As compared to austenitic stainless steel, ferritic stainless steel has a higher cost performance in terms of corrosion resistance as well as a better heat thermal conductivity and a smaller coefficient of thermal expansion and is more resistant to stress corrosion cracking. Due to these excellent characteristics, ferritic stainless steel has been used in a wide range of applications including automobile exhaust system components, building materials such as roofs and fittings, and materials used in wet condition such as kitchen furniture, water tanks and hot water tanks.
These structures are most often manufactured by welding stainless steel sheets that have been cut and formed into appropriate shapes. Because ferritic stainless steel has low solid solubility limits of carbon and nitrogen, welding of ferritic stainless steel tends to result in the occurrence of a phenomenon called sensitization in which Cr carbonitride is produced at the weld in the process of the melting and solidification during welding and consequently a Cr depletion layer is formed to cause a decrease in corrosion resistance.
A conventional remedy to this is to add titanium or niobium having higher affinity for carbon and nitrogen than does chromium, thereby suppressing the formation of Cr carbonitride and the occurrence of sensitization. For example, Patent Literature 1 discloses ferritic stainless steel improved in grain boundary corrosion resistance by the combined addition of titanium and niobium.
As the shapes of components that are welded have become more complicated in recent years, sufficient gas shielding during welding is often failed and welding is frequently carried out under such unsatisfactory conditions that atmospheric nitrogen gets mixed with the shielding gas. Under such welding conditions, nitrogen in the shielding gas enters a weld bead to further increase the probability of sensitization at the weld. Thus, difficulties are encountered in ensuring corrosion resistance with conventional ferritic stainless steels disclosed in literature such as Patent Literature 1.

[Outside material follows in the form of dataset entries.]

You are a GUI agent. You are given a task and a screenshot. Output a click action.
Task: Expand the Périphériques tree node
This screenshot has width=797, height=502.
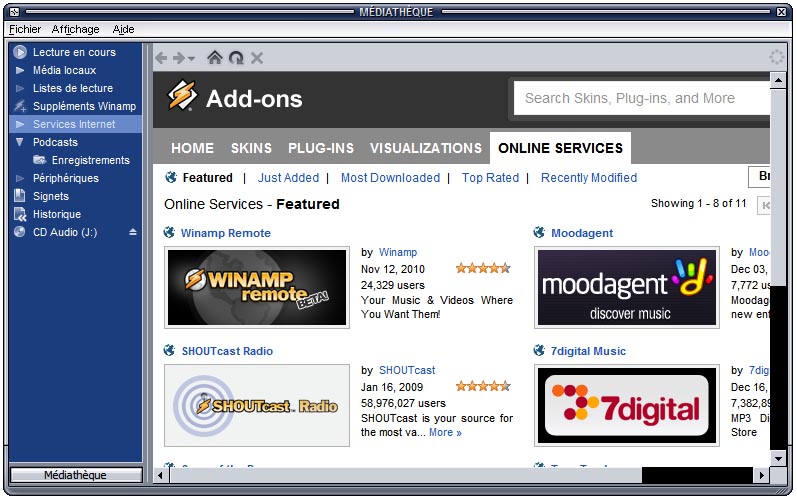(20, 178)
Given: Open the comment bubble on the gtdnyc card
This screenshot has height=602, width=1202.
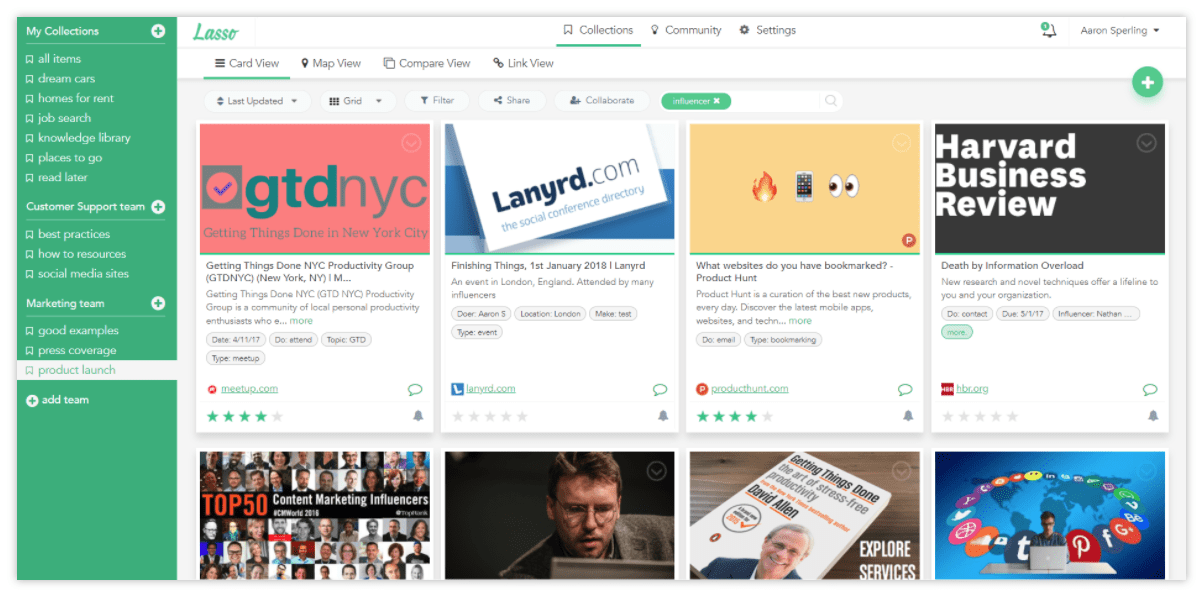Looking at the screenshot, I should pyautogui.click(x=415, y=390).
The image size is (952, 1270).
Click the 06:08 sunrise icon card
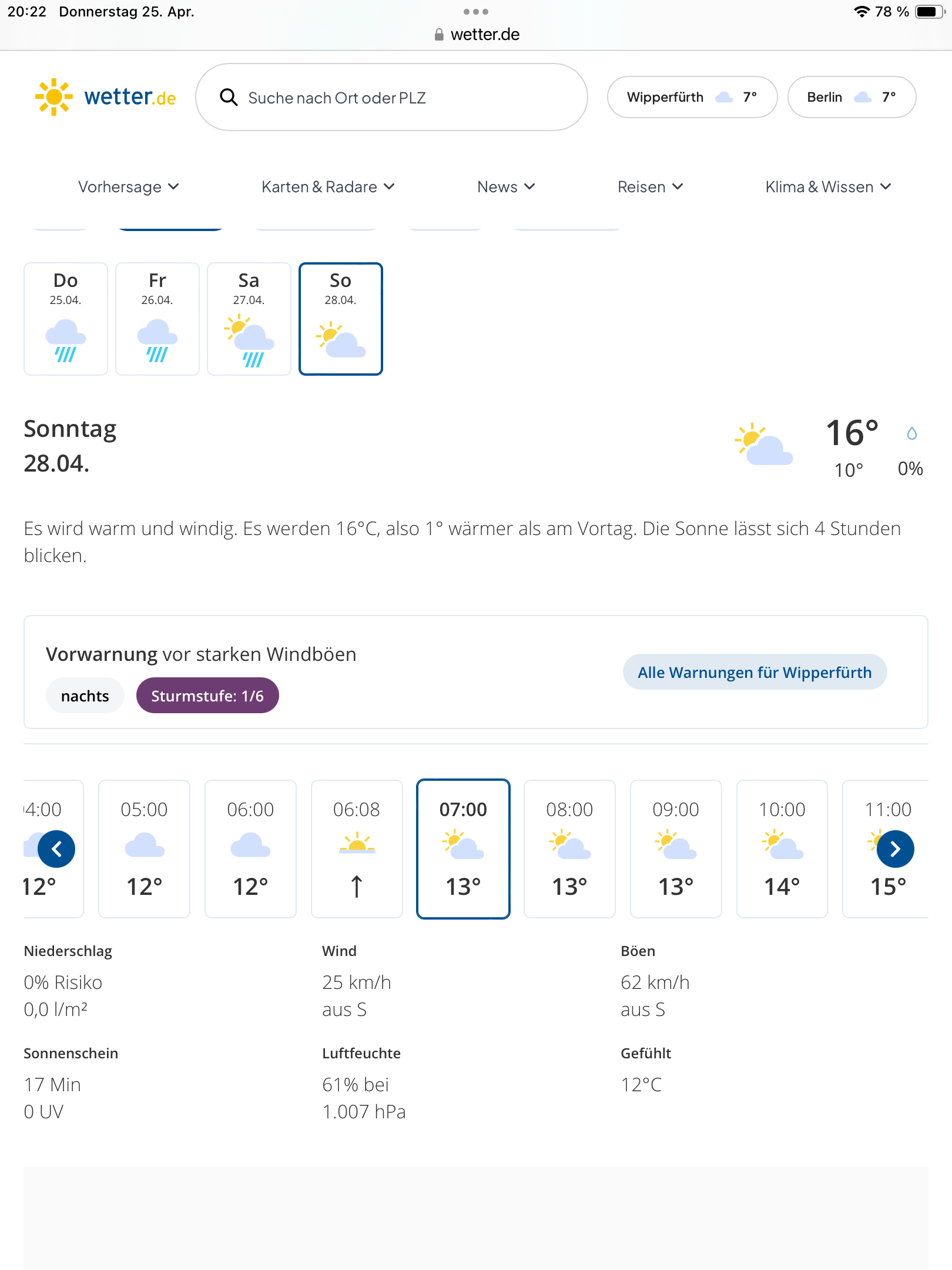click(357, 848)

Ferritic stainless steels with excellent weld corrosion resistance have been disclosed. For example, Patent Literature 2 discloses ferritic stainless steel with excellent corrosion resistance at welds, Patent Literature 3 discloses ferritic stainless steel with excellent corrosion resistance at weld gaps, and Patent Literature 4 discloses ferritic stainless steel with excellent corrosion resistance at welds with austenitic stainless steel. Even with these ferritic stainless steels, however, sufficient corrosion resistance cannot be always ensured under such welding conditions that nitrogen will enter from a shielding gas into a weld bead.